The Oxford University Gliding Club (OUGC) is the gliding club of Oxford University, flying from the historic Bicester Airfield.

The club was founded as part of the Oxford University and City Gliding Club in December 1937, and the illustrious German pilot Robert Kronfeld was its first chief flying instructor (CFI). The club started flying from Cumnor Meadow in the spring of 1938, but the site is now lost, lying at the bottom of Farmoor Reservoir. Later that year, the club flew from a site between Aston Rowant and Lewknor at the Chiltern ridge. At the outbreak of war in 1939, all sport flying stopped in the UK, but the club reformed in 1951 at Kidlington before moving to Weston on the Green, an RAF airfield, in 1956.
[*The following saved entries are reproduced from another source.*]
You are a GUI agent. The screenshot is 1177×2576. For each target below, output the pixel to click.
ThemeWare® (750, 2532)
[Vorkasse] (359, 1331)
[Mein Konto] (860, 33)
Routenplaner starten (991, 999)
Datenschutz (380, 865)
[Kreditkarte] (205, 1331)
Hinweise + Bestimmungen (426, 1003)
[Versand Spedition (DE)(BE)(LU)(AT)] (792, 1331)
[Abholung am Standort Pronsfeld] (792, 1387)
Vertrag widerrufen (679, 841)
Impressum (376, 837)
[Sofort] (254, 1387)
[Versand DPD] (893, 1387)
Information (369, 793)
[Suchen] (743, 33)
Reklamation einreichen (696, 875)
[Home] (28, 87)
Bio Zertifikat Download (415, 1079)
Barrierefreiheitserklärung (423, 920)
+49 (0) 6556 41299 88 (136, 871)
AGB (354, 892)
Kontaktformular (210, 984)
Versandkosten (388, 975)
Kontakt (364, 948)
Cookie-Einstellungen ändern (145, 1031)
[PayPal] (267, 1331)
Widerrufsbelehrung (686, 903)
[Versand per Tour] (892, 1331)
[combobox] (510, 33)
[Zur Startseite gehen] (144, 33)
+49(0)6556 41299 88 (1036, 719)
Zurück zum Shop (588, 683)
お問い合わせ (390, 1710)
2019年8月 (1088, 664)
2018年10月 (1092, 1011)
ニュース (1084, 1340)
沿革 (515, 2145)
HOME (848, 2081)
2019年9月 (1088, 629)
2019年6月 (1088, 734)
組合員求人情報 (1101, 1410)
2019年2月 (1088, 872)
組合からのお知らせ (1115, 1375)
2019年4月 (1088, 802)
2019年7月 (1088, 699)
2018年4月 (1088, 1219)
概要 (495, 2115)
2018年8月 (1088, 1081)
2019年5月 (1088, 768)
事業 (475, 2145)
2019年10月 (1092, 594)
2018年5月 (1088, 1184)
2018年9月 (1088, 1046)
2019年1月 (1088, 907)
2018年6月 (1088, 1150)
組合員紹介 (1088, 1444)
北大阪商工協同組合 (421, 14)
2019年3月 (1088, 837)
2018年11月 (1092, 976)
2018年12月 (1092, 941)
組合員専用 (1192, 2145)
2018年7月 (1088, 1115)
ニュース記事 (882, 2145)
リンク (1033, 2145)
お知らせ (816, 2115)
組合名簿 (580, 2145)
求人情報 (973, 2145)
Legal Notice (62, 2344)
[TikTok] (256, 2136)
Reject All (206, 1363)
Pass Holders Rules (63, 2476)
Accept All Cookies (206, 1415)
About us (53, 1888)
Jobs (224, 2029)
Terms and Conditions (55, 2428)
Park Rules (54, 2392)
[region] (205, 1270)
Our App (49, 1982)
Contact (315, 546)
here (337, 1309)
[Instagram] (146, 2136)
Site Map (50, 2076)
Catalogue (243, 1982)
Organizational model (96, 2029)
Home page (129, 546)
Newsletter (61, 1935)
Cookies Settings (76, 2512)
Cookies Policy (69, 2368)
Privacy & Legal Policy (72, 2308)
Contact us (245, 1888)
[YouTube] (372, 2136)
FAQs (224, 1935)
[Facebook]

By the early 1980s it had moved to Bicester Airfield (sharing facilities with the RAFGSA and their gliding operation) and had just one glider, a Schleicher Ka 7 from the German manufacturer Alexander Schleicher, obtained thanks to the generosity of a local dentist, Peter Pratelli. This wood and fabric glider was soon supplemented by a Grob G103 Twin II glass fibre two-seater, EGN, again via a loan from Pratelli, and the Ka 7 eventually moved on to another club.

In early January 1986 the club acquired FEF, a then ten-year-old Grob Astir CS (and thus promptly became the first "all glass" club in the UK and probably the world). EGN, the Twin II, was sold to Enstone Eagles Gliding Club, and departed the airfield on 27 October 1990. It was replaced with the lower performance but easier to fly ASK 21, GAM. Like all the club's gliders, it was paid for by using the membership fees collected from student members to pay off any loans received.

OUGC currently owns one ASK 21 two-seat glider, GAM, one single-seat Schleicher K 8 glider, HYX, and one Grob Astir CS, FEF, although members can also use gliders belonging to the Windrushers Gliding Club, the civilian gliding club that took over Bicester Airfield when the RAF left in 2004.